» What to produce:
Please transcribe the part of the factoring thread that opens with the words containing "#8a^3+27(x+y)^3=(2a)^3+[3(x+y)]^3=(1)#" and closes with "#=(2a+3x+3y)(4a^2-6ax-6ay+9x^2+18xy+9y^2)#.".

» Study text:

----

How do you factor #8a^3+27(x+y)^3#?

2 Answers
Apr 11, 2015

The answer is:

#(2a+3x+3y)(4a^2-6ax-6ay+9x^2+18xy+9y^2)#

If you write:

#8a^3+27(x+y)^3=(2a)^3+[3(x+y)]^3=(1)#

This is a sum of two cubic, and you can use this rule:

#a^3+b^3=(a+b)(a^2-ab+b^2)#.

So:

#(1)=[2a+3(x+y)][(2a)^2-(2a)*3(x+y)+3^2(x+y)^2]=#

#=(2a+3x+3y)(4a^2-6ax-6ay+9x^2+18xy+9y^2)#.

Apr 11, 2015

Temporarily simplify be replacing
#8a^3 = (2a)^3# with #p^3#
and
#27(x+y)^3 = (3(x+y))^3# with #q^3#

So #8a^3+27(x+y)^3#
becomes #p^3+q^3#
which has factors
#(p+q)(p^2-pq+q^2)#

Restoring the original values, this becomes
#(2a + 3(x+y))*(4a^2 - 6a(x+y) +9(x+y)^2)#

It might be tempting to attempt to further factor the right-most term but a quick check using the formula for roots
#(-b+-sqr(b^2-4ac))/2a# reveals that no Real roots are possible
[be careful not to confuse the #a# in this general formula with the #a# in the example expression]

----

Stored data:
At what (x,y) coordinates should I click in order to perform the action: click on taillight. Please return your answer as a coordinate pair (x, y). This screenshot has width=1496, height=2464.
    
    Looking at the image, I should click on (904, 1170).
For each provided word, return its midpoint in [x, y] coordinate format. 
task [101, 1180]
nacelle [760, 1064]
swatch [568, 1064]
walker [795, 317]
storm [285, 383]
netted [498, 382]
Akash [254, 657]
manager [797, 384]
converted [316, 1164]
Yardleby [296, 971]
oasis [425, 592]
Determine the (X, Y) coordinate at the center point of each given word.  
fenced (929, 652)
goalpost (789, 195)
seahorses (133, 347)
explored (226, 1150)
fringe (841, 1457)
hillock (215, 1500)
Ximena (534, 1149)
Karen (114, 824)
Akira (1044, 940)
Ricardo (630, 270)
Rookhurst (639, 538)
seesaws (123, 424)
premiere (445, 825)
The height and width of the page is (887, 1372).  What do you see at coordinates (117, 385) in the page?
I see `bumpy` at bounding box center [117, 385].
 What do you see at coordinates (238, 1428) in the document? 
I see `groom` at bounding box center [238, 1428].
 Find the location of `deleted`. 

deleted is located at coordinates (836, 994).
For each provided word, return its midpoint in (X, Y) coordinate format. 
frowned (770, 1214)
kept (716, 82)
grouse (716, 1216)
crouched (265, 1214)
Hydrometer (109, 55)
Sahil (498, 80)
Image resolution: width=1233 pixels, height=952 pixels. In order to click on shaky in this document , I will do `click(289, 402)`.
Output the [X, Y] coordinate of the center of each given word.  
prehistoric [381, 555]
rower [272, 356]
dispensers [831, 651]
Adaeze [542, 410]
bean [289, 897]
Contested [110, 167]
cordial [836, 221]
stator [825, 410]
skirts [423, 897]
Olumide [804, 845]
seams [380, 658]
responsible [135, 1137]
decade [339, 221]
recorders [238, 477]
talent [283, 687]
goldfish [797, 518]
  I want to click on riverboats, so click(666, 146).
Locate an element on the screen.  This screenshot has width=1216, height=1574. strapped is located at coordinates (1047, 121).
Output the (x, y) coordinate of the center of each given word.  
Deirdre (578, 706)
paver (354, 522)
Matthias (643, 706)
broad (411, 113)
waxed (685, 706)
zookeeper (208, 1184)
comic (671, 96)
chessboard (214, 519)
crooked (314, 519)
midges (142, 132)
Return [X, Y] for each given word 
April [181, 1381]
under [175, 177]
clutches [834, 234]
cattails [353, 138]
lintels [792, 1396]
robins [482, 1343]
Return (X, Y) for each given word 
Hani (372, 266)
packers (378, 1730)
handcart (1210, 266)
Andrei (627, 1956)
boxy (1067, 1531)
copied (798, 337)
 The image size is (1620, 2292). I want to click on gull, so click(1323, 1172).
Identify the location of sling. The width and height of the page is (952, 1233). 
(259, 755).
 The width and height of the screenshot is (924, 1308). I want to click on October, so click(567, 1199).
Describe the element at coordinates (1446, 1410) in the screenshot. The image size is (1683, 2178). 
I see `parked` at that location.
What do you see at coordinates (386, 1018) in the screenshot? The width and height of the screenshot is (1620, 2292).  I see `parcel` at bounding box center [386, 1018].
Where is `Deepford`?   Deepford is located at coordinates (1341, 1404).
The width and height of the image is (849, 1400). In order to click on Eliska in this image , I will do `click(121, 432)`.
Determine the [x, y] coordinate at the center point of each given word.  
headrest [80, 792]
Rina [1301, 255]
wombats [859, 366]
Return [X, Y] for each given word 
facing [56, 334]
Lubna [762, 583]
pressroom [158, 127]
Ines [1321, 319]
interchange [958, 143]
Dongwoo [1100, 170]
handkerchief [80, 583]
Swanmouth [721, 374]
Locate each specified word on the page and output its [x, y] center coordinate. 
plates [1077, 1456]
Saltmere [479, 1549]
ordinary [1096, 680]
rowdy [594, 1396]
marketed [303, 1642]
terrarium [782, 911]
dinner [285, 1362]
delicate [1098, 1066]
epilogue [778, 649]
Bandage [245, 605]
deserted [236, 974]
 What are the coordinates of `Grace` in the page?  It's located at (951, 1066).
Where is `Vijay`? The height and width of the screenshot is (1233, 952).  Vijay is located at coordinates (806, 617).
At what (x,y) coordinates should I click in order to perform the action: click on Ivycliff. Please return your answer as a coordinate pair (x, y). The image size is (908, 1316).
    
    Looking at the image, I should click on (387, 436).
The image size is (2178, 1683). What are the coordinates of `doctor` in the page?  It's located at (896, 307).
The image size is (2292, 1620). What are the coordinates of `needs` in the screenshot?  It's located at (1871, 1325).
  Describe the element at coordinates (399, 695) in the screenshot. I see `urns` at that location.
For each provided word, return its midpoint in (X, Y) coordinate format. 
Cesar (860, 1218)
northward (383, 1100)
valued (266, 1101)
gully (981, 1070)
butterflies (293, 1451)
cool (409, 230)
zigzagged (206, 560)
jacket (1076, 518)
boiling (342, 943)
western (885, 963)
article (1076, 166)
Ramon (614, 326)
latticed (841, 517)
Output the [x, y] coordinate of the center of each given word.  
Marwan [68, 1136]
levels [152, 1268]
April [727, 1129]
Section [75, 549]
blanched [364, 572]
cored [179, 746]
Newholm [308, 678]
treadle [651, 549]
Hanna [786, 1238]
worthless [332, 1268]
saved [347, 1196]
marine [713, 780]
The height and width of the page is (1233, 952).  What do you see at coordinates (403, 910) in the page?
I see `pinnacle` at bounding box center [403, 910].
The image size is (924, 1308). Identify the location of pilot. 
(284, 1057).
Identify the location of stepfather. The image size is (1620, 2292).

----

» Task output:
#8a^3+27(x+y)^3=(2a)^3+[3(x+y)]^3=(1)#

This is a sum of two cubic, and you can use this rule:

#a^3+b^3=(a+b)(a^2-ab+b^2)#.

So:

#(1)=[2a+3(x+y)][(2a)^2-(2a)*3(x+y)+3^2(x+y)^2]=#

#=(2a+3x+3y)(4a^2-6ax-6ay+9x^2+18xy+9y^2)#.